## Activity
Take the data below and extract the lines from the one with "Task: Click the 34,84 м2 area label" to the one with "952x1270 pixels.", inclusive, exactly as written.

## Information
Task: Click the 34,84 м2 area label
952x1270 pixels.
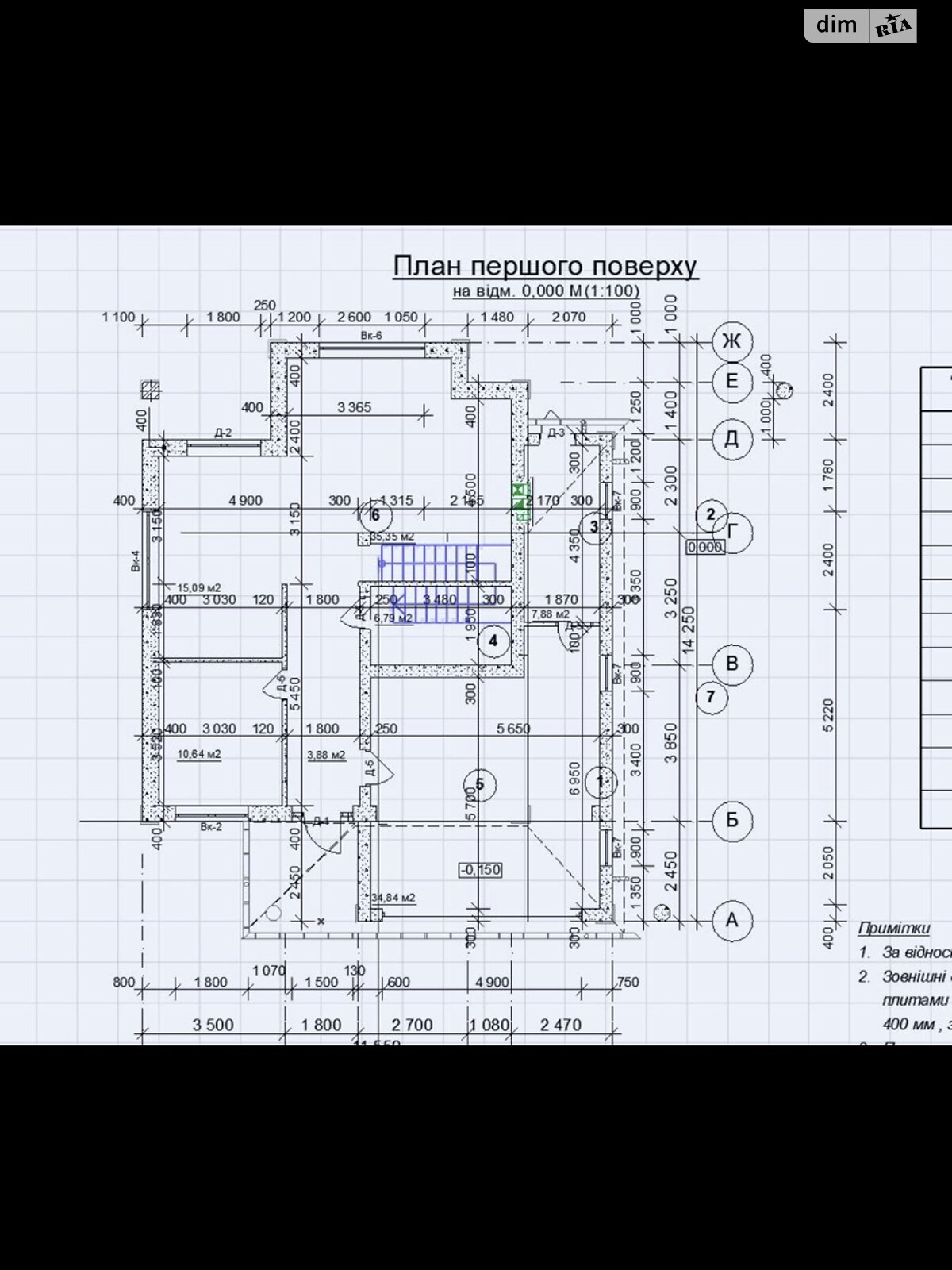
---
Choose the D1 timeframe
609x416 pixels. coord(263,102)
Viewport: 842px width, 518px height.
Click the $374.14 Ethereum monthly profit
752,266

## Exercise answer
Task: Click the 34,84 м2 area label
952x1270 pixels.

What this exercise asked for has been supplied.